DESCRIPTION OF THE TASK – Rewrite the part of the reflection on Isaiah that begins at the words "And there is" and stops after "from you, purified.", swapping "scarlet" for "crimson".

TEXT PASSAGE –
1st Scripture reading: Isaiah 1:1, 10-20 and Psalm 50
The reading from Isaiah starts out with the prophet’s proclamation of what is NOT pleasing to God: God does not want any more bloody sacrifices of innocent animals. God abhors corruption, injustice, cruelty and murder. God is not impressed by the hypocrisy of empty ritual and high ceremony.
This is what God wants, according to Isaiah: “cease to do evil, learn to do good, seek justice, rescue the oppressed, defend the orphan, and plead for the widow.” I invite you to notice what is not in that list: go to church every Sunday, wear your finest clothes, speak dishonestly to your neighbours, ignore the obvious needs of some of them, and think yourself better than most. Instead, wherever you find yourself on Sunday morning: “cease to do evil, learn to do good, seek justice, rescue the oppressed, defend the orphan, and plead for the widow.”
And there is always hope. No matter how far you have fallen, no matter how scarlet your sins, if you are willing and obedient, they shall be “white as snow” - cleansed from you, purified.
Refuse and rebel against this way of life, Isaiah proclaims for God, and the consequences will be dire: more violence, more injustice and cruelty, war without mercy, and “you shall be devoured by the sword.”
My mother, raised in the Baptist church, used to warn me as a rebellious teenager, that “if you live by the sword, you will die by the sword.” As we look around our world today, a world bereft of these teachings it seems, we might change the wording a little but the message is the same: “If you live by the gun, you will die by the gun.” Our young people are dying by the gun in ever greater numbers it seems, and their elders who should know better are reluctant to restrict their access to them, or to teach them how to live.

RECORD SET –
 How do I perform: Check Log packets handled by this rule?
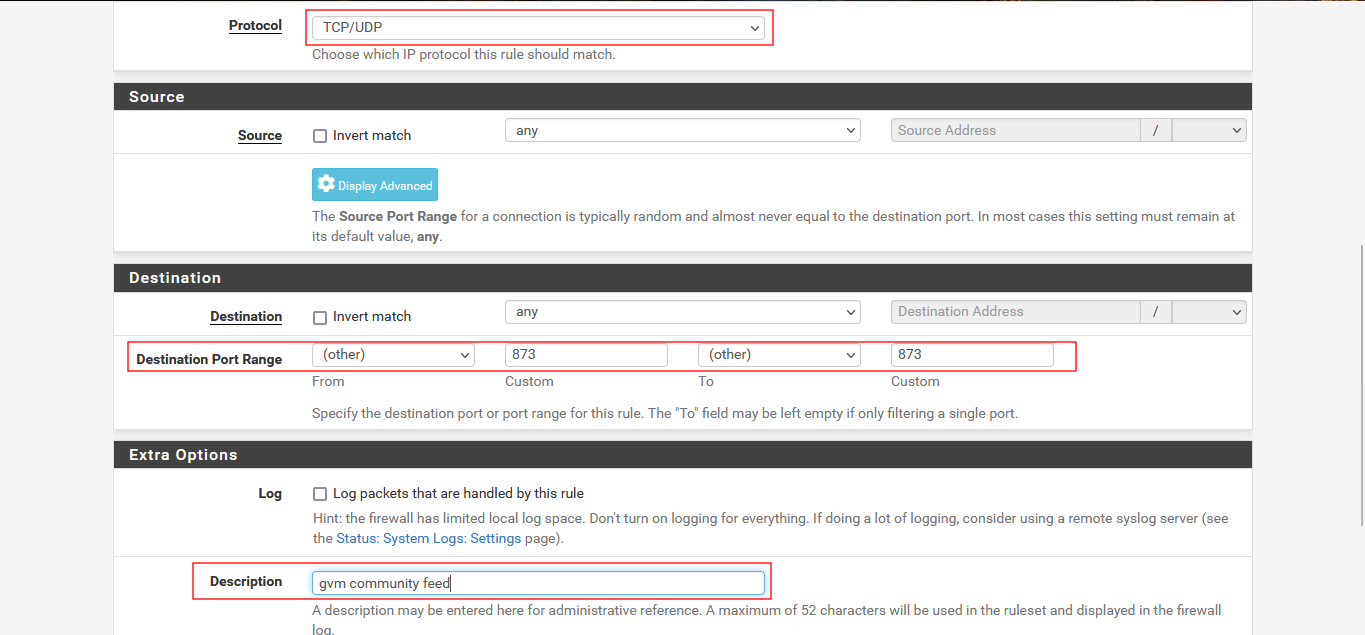tap(320, 494)
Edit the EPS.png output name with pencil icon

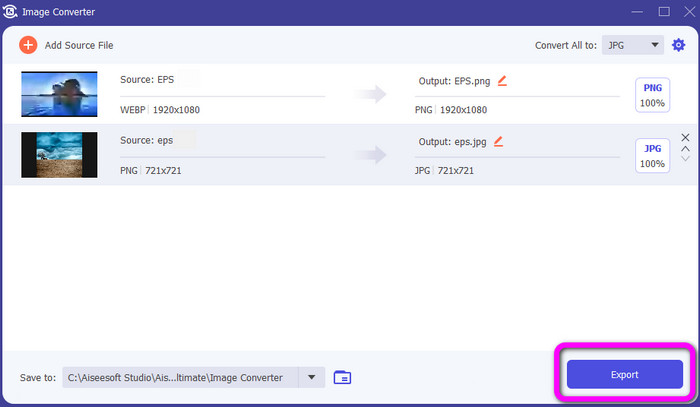(502, 81)
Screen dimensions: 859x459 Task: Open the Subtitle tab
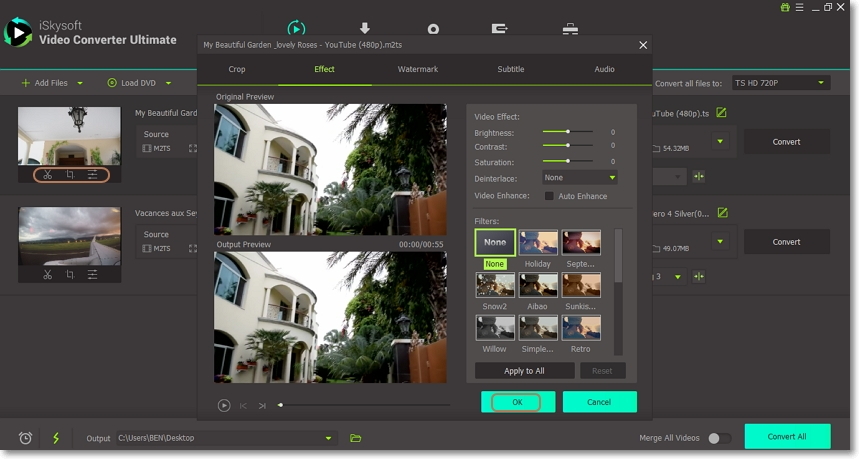(511, 69)
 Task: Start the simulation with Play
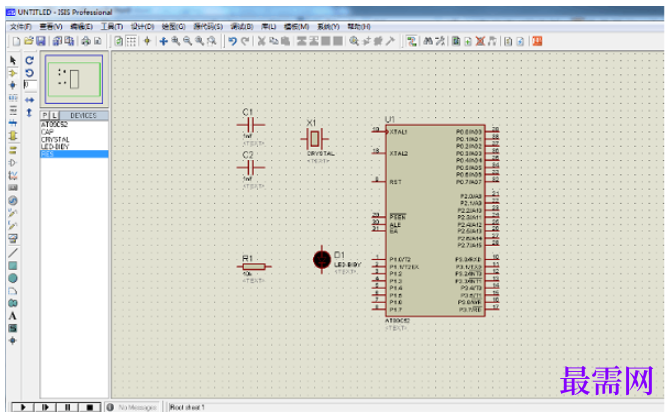23,407
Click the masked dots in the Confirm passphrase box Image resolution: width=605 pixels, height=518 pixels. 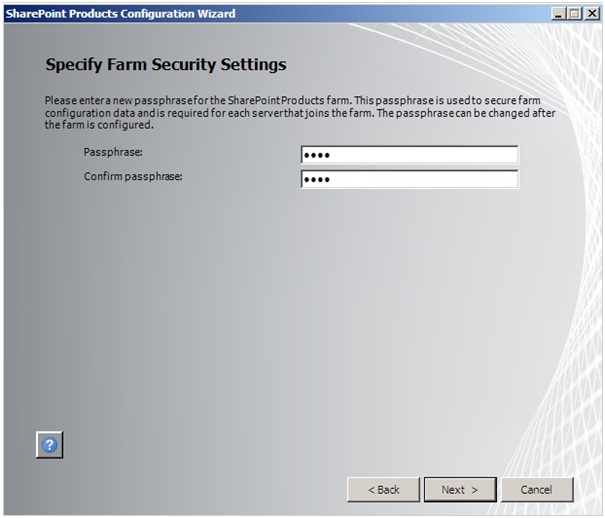317,179
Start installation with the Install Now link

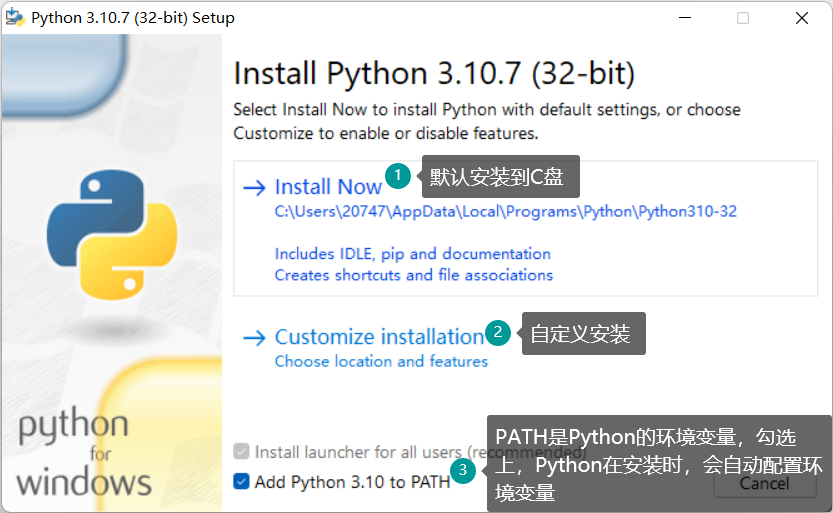(328, 187)
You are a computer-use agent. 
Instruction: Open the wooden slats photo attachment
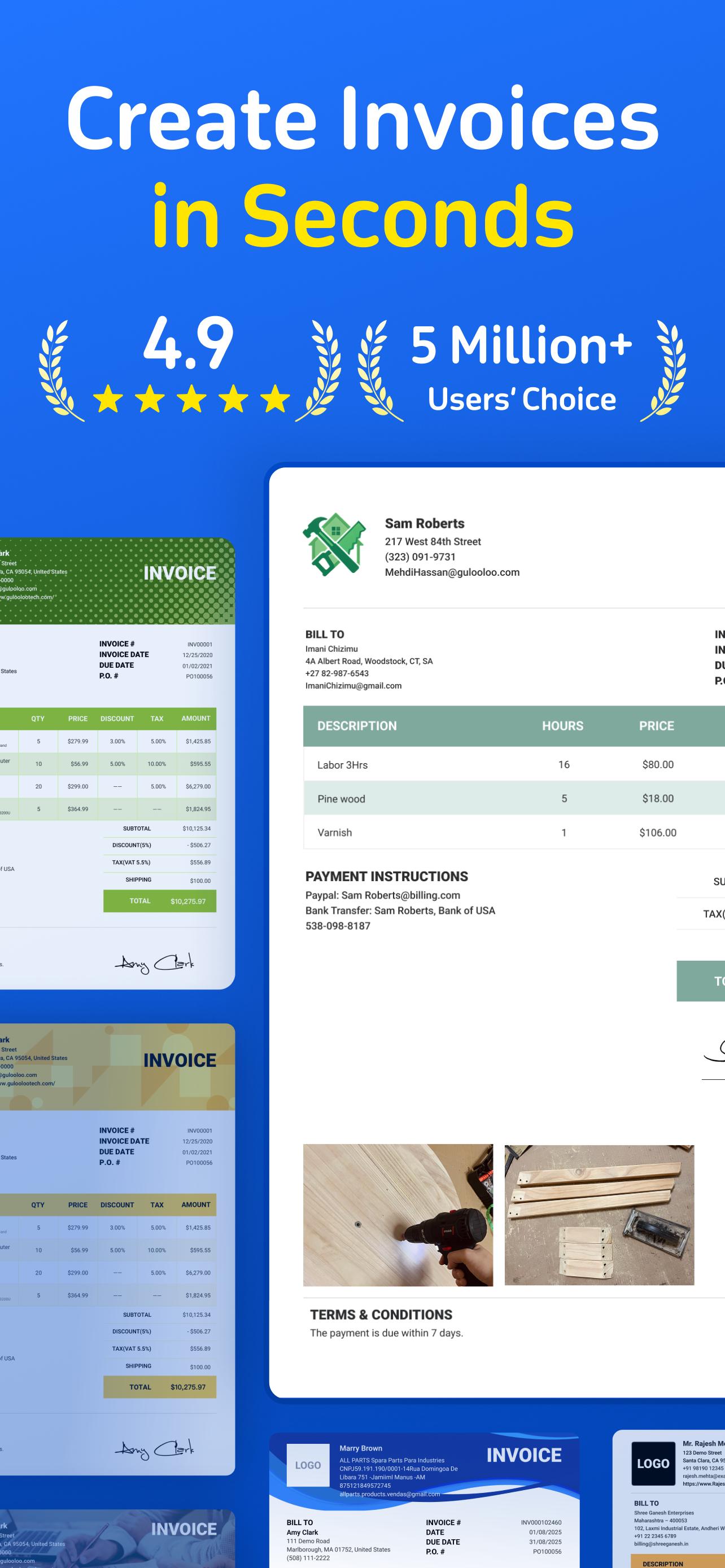coord(599,1215)
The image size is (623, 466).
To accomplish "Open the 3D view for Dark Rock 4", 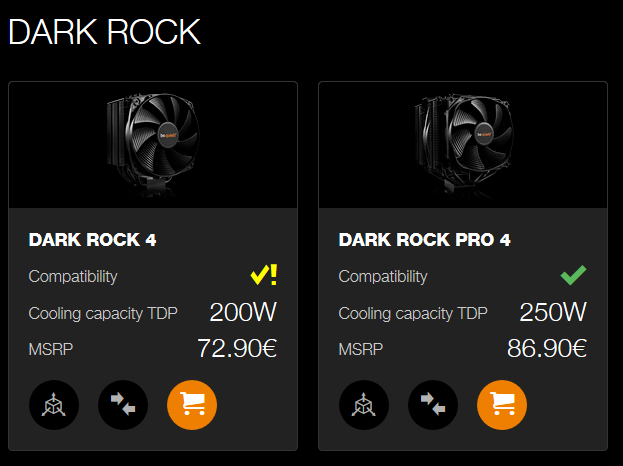I will point(54,405).
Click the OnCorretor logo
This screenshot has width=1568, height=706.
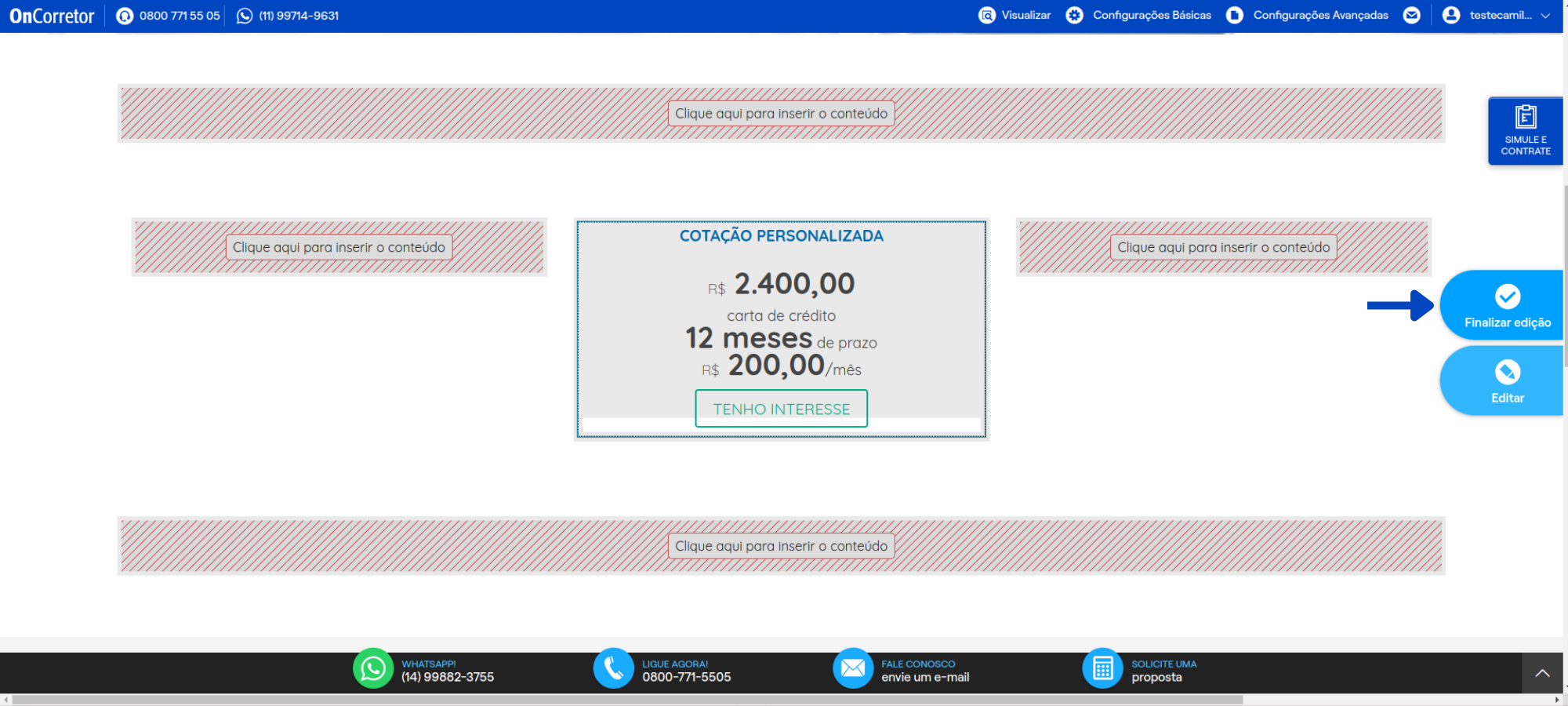pyautogui.click(x=52, y=16)
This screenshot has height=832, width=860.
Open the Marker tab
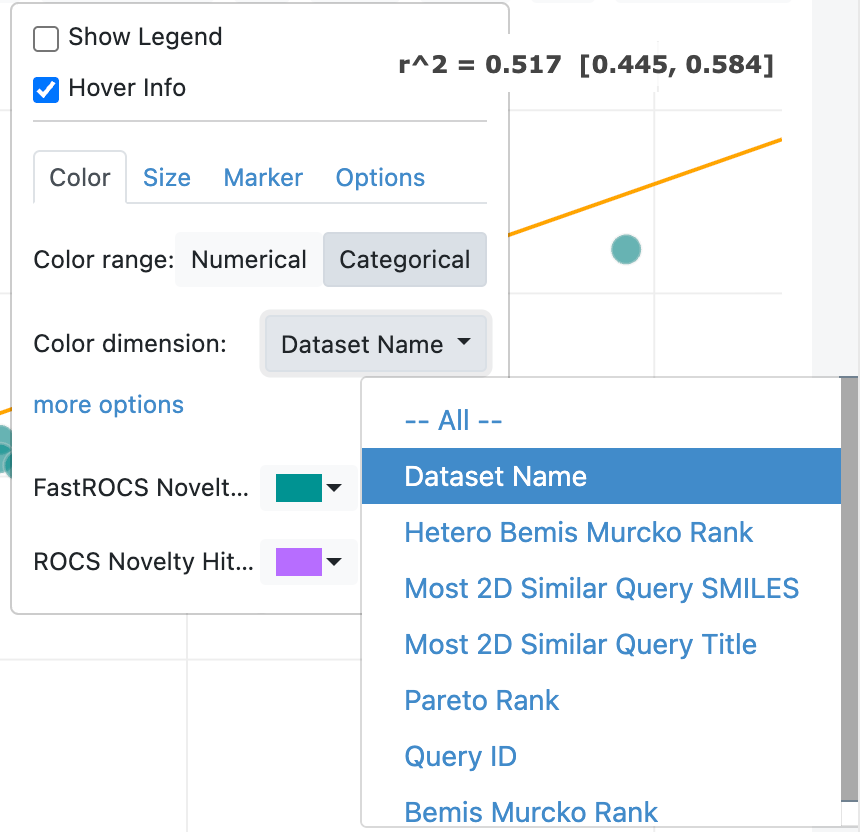point(263,178)
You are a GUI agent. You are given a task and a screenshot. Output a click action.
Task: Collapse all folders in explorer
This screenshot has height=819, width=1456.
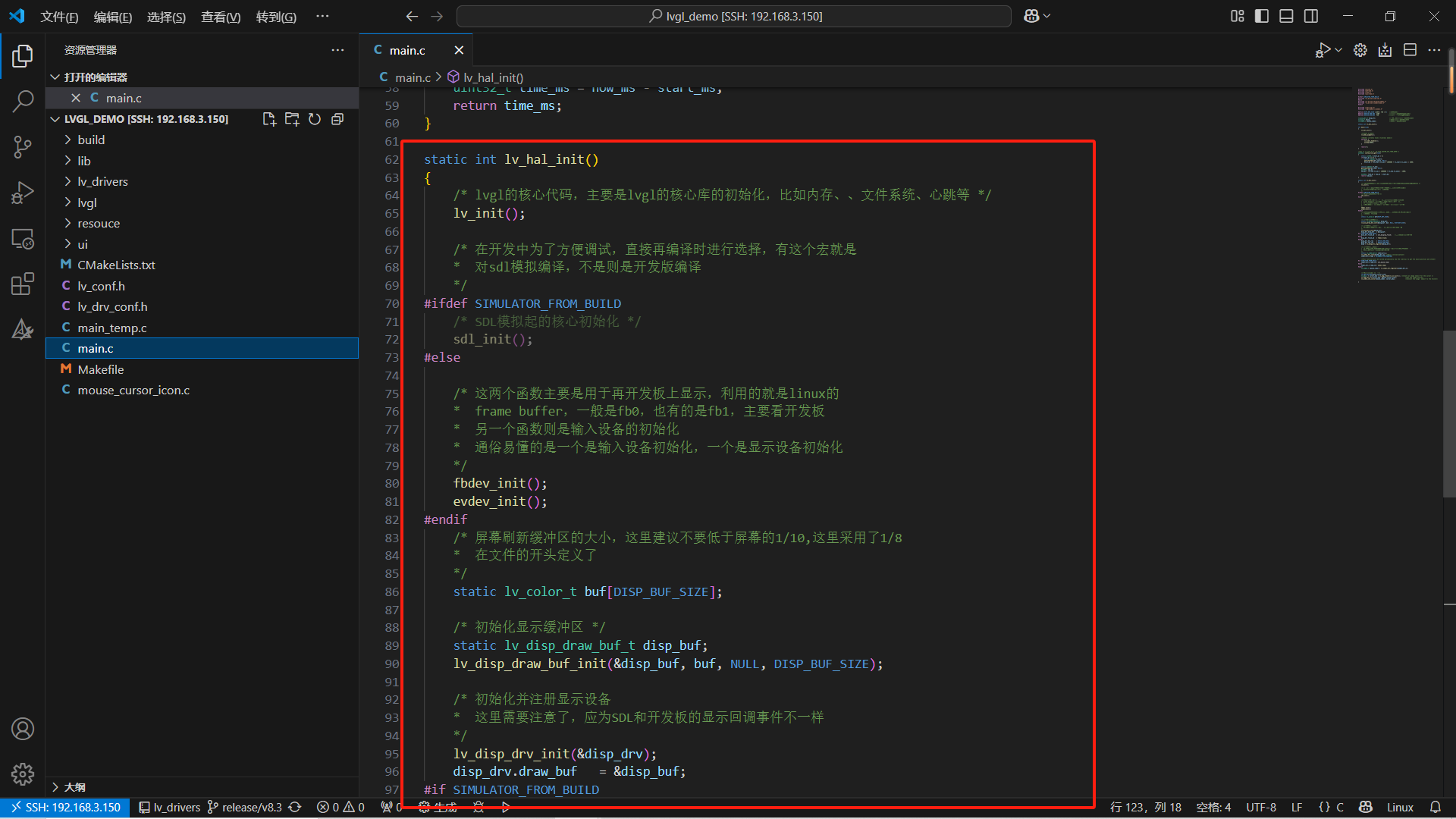click(337, 119)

ANSWER –
And there is always hope. No matter how far you have fallen, no matter how crimson your sins, if you are willing and obedient, they shall be “white as snow” - cleansed from you, purified.